▶ **Exercise prompt**: Whenever a line in the material below contains "computer", copy that line.
::: Material to process :::
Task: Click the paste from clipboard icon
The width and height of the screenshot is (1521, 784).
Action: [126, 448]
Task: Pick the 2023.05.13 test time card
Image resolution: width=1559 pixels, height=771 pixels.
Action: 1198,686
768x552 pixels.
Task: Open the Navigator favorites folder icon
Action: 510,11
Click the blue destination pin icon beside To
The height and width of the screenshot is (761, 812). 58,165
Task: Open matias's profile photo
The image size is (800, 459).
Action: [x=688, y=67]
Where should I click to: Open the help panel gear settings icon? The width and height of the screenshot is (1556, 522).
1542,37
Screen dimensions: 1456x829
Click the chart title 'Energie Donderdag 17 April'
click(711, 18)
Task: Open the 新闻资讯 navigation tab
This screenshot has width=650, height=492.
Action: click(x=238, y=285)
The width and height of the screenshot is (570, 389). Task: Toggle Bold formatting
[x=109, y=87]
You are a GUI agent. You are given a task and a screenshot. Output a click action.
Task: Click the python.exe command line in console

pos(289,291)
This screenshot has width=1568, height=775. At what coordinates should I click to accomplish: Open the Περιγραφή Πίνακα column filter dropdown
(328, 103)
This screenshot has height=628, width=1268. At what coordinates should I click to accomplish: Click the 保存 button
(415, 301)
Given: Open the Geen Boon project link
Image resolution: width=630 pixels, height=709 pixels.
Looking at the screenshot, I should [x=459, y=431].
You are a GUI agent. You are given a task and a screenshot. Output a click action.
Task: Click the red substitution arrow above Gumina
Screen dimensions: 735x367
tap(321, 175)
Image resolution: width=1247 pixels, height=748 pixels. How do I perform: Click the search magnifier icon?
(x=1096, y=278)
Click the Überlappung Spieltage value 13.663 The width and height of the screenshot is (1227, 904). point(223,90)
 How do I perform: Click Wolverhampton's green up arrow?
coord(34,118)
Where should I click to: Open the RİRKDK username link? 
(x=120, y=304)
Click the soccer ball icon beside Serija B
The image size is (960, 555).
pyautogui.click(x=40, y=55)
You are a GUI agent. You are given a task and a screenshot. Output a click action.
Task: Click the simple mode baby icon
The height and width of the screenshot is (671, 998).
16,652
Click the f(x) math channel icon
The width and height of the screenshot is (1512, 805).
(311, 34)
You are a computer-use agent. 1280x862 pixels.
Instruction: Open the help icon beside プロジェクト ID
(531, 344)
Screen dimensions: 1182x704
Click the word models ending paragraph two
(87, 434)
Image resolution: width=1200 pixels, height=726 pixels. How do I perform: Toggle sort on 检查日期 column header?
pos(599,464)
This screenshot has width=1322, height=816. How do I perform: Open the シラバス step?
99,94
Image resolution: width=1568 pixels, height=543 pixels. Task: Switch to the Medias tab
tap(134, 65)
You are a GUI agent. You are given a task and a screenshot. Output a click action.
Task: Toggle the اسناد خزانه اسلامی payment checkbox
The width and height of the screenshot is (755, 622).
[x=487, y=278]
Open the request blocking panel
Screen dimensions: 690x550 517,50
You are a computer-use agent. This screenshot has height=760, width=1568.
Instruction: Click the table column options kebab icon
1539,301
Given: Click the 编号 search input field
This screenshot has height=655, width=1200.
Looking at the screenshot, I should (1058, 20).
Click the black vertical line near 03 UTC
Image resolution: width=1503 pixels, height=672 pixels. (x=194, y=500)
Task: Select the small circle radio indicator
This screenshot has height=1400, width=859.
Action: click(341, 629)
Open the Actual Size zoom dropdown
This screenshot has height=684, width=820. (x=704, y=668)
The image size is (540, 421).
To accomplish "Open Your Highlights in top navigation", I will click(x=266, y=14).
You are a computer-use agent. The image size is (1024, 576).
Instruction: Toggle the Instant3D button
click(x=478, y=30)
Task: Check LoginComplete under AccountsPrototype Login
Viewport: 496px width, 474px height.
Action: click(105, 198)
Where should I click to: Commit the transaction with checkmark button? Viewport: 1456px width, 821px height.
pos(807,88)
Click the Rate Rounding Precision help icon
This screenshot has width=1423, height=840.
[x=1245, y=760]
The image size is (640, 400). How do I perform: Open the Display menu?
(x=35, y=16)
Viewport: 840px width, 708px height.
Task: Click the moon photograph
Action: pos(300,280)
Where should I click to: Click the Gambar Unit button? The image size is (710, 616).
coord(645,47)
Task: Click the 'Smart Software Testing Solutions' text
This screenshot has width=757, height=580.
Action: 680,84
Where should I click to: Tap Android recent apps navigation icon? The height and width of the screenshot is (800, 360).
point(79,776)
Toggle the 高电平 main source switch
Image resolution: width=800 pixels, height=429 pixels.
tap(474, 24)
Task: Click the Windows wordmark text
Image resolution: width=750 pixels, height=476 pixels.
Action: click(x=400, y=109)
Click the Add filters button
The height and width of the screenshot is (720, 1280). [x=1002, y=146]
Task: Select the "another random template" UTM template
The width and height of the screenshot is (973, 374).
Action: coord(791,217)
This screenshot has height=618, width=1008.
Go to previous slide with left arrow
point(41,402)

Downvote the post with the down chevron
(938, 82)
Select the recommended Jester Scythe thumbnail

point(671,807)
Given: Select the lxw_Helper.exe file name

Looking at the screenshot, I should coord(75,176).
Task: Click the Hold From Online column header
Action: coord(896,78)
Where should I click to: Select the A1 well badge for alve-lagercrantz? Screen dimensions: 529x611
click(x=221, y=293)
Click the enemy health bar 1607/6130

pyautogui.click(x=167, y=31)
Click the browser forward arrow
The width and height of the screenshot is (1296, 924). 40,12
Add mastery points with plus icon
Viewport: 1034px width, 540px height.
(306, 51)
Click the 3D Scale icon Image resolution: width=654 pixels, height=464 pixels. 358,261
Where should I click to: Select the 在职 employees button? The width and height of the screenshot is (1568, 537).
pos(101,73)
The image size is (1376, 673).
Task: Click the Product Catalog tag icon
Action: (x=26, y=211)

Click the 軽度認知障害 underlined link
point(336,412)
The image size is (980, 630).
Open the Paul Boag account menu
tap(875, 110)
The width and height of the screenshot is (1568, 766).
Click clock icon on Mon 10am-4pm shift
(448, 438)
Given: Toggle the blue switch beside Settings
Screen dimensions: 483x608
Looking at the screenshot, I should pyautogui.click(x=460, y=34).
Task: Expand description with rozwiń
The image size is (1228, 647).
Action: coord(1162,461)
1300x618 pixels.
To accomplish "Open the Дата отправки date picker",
:::
▶ **Problem solution**:
You are a computer-use agent. 1280x862 pixels.
You are a computer-use agent. This screenshot has height=760, width=1568.
You are a computer-use agent. The image size is (1024, 576).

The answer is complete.